Overview of the reliability pillar

Reliability ensures that your application can meet the commitments you make to your customers. Architecting reliability into your application framework ensures that your workloads are available and can recover from failures at any scale.

Building for reliability includes:

  • Ensuring a highly available architecture
  • Recovering from failures such as data loss, major downtime, or ransomware incidents

To assess the reliability of your workload using the tenets found in the Microsoft Azure Well-Architected Framework, take the Microsoft Azure Well-Architected Review.
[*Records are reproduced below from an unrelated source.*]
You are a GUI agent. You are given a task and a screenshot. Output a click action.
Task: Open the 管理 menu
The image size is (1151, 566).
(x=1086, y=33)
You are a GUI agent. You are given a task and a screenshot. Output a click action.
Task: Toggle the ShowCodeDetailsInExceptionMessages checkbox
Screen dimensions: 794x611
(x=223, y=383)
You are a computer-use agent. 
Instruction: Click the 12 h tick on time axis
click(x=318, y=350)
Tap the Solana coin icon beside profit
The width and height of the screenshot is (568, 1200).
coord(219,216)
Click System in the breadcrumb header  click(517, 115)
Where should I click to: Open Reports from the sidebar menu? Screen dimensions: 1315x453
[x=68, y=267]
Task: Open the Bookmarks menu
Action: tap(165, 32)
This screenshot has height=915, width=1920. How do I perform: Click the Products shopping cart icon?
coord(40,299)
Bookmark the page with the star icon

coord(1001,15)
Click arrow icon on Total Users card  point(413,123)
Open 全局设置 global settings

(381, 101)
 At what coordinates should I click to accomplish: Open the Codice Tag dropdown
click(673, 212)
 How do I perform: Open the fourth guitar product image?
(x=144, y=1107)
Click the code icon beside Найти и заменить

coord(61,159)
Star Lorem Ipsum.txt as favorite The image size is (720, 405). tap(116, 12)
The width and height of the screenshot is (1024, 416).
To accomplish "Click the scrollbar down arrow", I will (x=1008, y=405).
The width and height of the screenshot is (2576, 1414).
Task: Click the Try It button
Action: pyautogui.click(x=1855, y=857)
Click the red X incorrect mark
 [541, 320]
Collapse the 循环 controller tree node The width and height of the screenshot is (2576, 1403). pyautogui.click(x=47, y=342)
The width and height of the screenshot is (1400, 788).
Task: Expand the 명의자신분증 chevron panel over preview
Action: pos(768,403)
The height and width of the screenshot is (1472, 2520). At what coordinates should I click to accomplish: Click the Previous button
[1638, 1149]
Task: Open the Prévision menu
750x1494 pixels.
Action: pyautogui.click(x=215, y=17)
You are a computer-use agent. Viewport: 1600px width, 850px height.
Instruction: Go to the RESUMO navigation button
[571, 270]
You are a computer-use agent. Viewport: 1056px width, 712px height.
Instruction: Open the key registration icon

For more information, explore the following video on diving deeper into Azure workload reliability:

In traditional application development, there has been a focus on increasing the mean time between failures (MTBF). Effort was spent trying to prevent the system from failing. In cloud computing, a different mindset is required because of several factors:

  • Distributed systems are complex. A failure at one point can potentially cascade throughout the system.
  • Costs for cloud environments are kept low through commodity hardware. Occasional hardware failures must be expected.
  • Applications often depend on external services. Those services might be temporarily unavailable or throttle high-volume users.
  • Today's users expect an application to be available 24/7 without ever going offline.

All of these factors mean that cloud applications must be designed to expect occasional failures and recover from them. Azure has many resiliency features already built into the platform, such as these examples:

  • Azure Storage, Azure SQL Database, and Azure Cosmos DB provide built-in data replication across availability zones and regions.
  • Azure managed disks are automatically placed in different storage scale units to limit the effects of hardware failures.
  • Virtual machines in an availability set are spread across several fault domains. A fault domain is a group of virtual machines that share a common power source and network switch. Spreading virtual machines across fault domains limits the effect of physical hardware failures, network outages, or power interruptions.
  • Availability zones are physically separate locations within an Azure region. Each zone is composed of one or more datacenters equipped with independent power, cooling, and networking infrastructure. With availability zones, you can design and operate applications and databases that automatically transition between zones without interruption. This approach ensures reliability if one zone is affected. For more information, reference Azure regions and availability zones.

Even with these features, you still need to build resiliency into your application. Resiliency strategies can be applied at all levels of the architecture. Some mitigations are more tactical in nature, for example, retrying a remote call after a transient network failure. Other mitigations are more strategic, such as failing over the entire application to a secondary region.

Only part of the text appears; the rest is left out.